As unassuming as Polly is, she is the real story here. After Rose's boyfriend Patrick (Richard Allan) fails in his attempt to kill George Loomis (and ends up killed himself), Polly is the only person apart from George and Rose to know that George is still alive. Perhaps because of the extremely awkward scene in which George introduces himself to Polly by telling her entirely too much concerning his marital history, Polly does not feel at all duty-bound to keep his secret a secret. George feels entitled to exploit the fact that the authorities think he is dead by murdering Rose, who has it coming (at least from a certain pre-civilized perspective) since she A) was unfaithful to him, and B) conspired to murder him.

But Polly is a woman fully committed to the project of civilization.

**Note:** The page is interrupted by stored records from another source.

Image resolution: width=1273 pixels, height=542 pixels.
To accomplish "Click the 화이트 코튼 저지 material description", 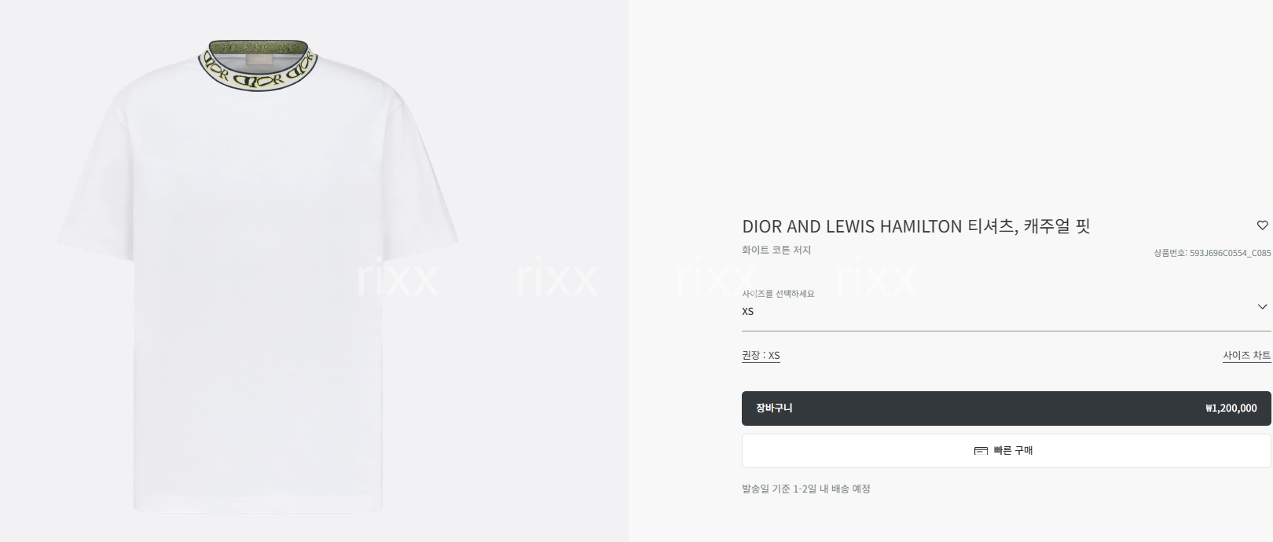I will (776, 251).
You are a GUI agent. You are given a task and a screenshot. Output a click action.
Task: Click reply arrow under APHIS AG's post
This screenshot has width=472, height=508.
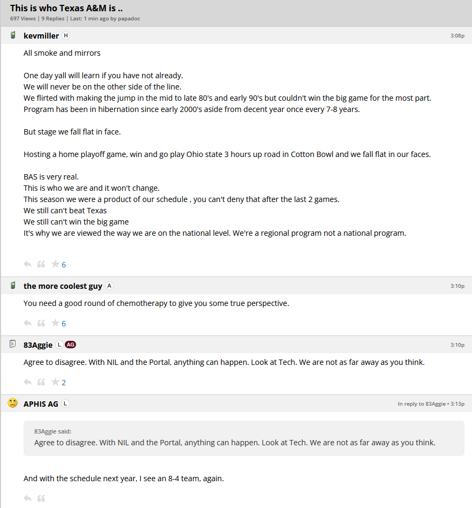pyautogui.click(x=28, y=498)
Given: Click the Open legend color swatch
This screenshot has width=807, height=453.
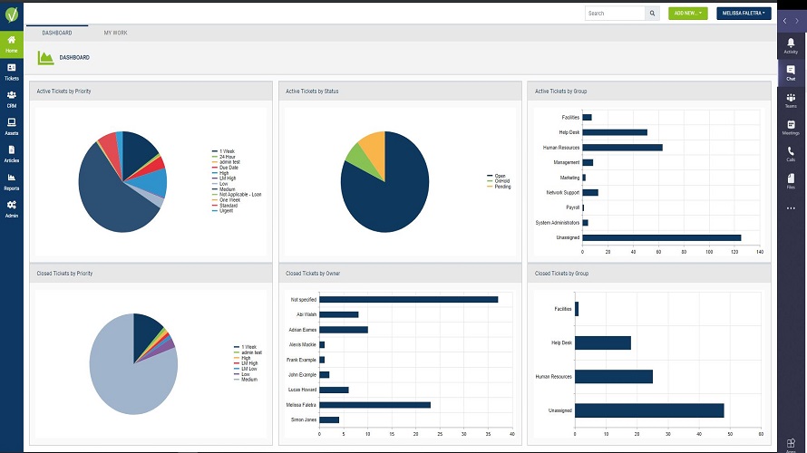Looking at the screenshot, I should point(490,176).
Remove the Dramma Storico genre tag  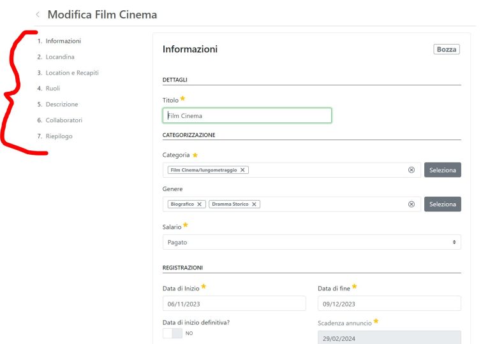[254, 204]
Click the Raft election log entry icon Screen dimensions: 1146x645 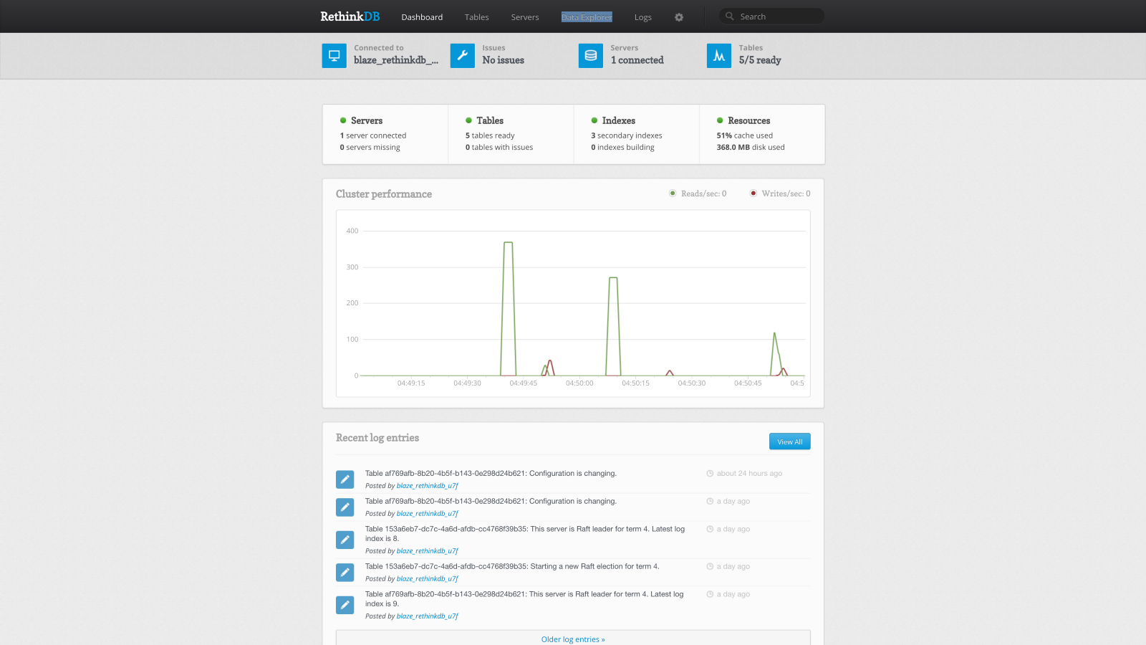pyautogui.click(x=345, y=573)
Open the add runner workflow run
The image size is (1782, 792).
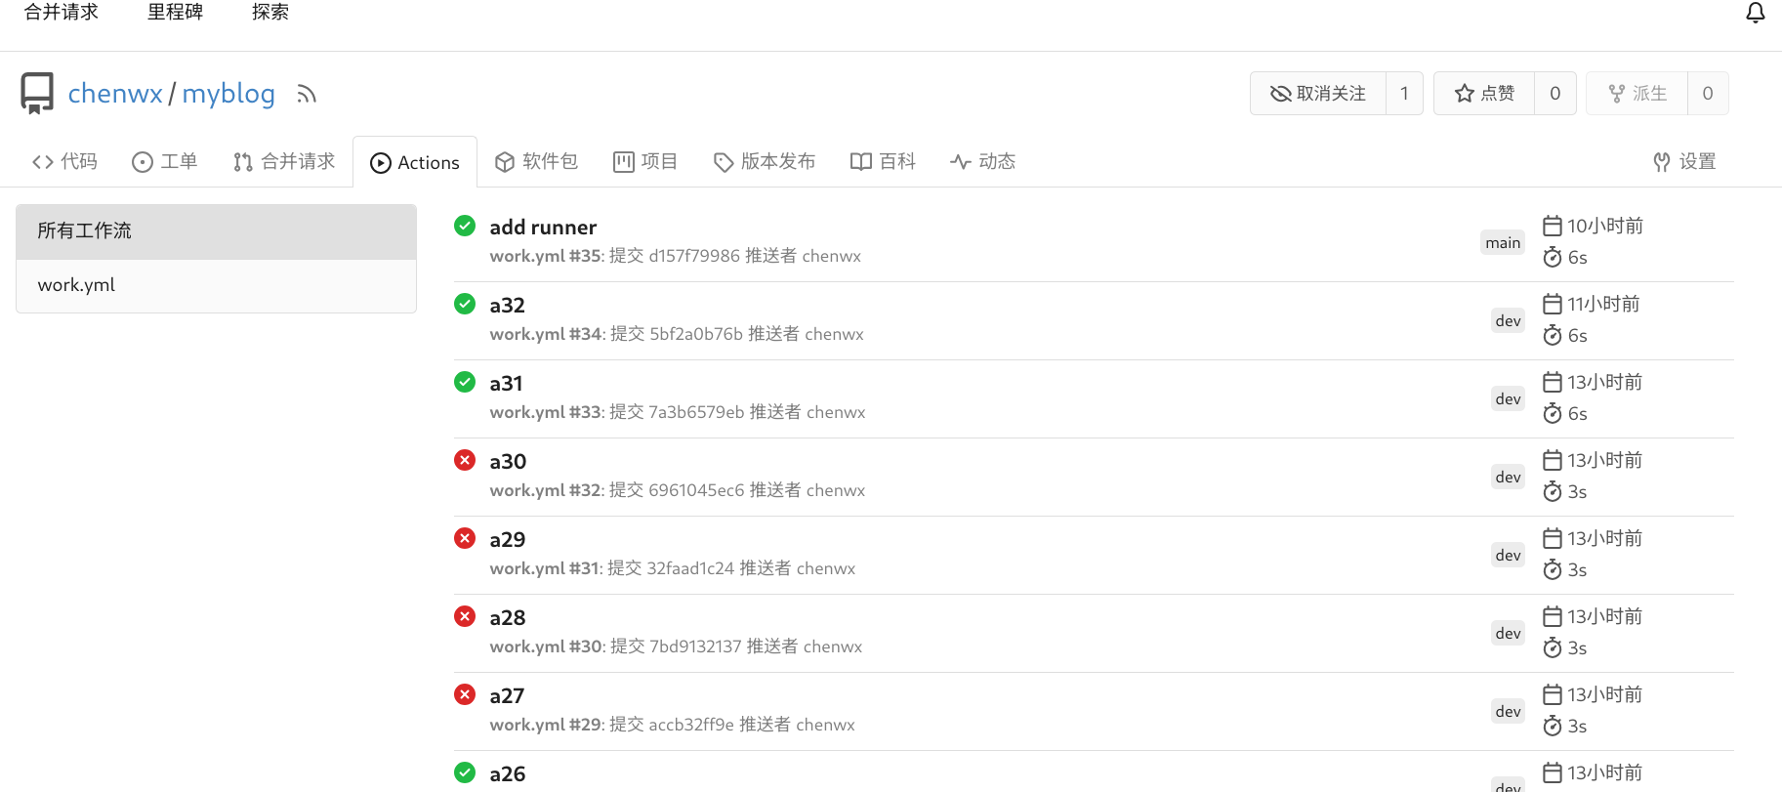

In her place, many of us might have felt obliged to let George get away with murder. But Polly's demure sexuality isn't the only part of her that exists in opposition to Rose Loomis. Her decision to alert the authorities to the fact that George is still prowling about is an act designed to protect Rose--more than Rose would ever have done for her. Unlike both Loomises, Polly is committed to playing by the rules. Interestingly, George never becomes violent with Polly (though he somewhat accidentally knocks her unconscious on a boat). He tries to persuade her that he is behaving in a respectable and reasonable fashion. Even as he explains that he has murdered his own wife, he seems to expect Polly to understand. And he never threatens her or considers eliminating her in order to keep her from talking.

It's difficult to say whether the film comes down on Polly's side or not. Childless though she is, she stands as a sort of quietly determined maternal figure upholding civilization. And what does she get for her self-effacing contentment? A prig of a husband who wins an advertising job in a contest run by a bourgeois moron. The Cutlers have come to Niagara not for a honeymoon (they were married three years earlier), but for a job opportunity. And instead of the danger and excitement and infidelity and insanity that characterize the Loomis marriage, she can look forward to picnics with Mr. and Mrs. J. C. Kettering. Mr. Kettering (whose initials are those of Jesus Christ, the bedrock of civilization in Christendom) is a boob who blurts out such inanities as, "Olive oil [instead of au revoir], as the French say."

George Loomis, the cuckold, the murderer, the man who stands for the problems that tend to destabilize a civilization, actually helps to save Polly's life at the end (even if he was the one who endangered it to begin with). As she is rescued from a slippery rock by a helicopter crew, we see that she has gotten a taste of what life for the Loomises must have been like. We're left to wonder whether her own brush with death frightened her enough to enable her to be content to picnic with the Ketterings for the rest of her life.

It's a credit to Jean Peters' performance that the question is not at all easy to answer. Max Showalter is excellent as the priggishly ambitious young husband. Marilyn Monroe is perfect as a woman who seeks to get rid of her husband. And Joseph Cotten, apart from that scene in which he establishes a rather precipitate rapport with Polly, is superb. As he lurks behind bushes and boats with his facial scars, he appears to model his character on Frankenstein, another being created by a civilization whose rules he does not understand and cannot bring himself to live by.

I'm not much of a fan of thrillers (particularly female-in-jeopardy thrillers), but Niagara is as good a thriller as I've ever seen.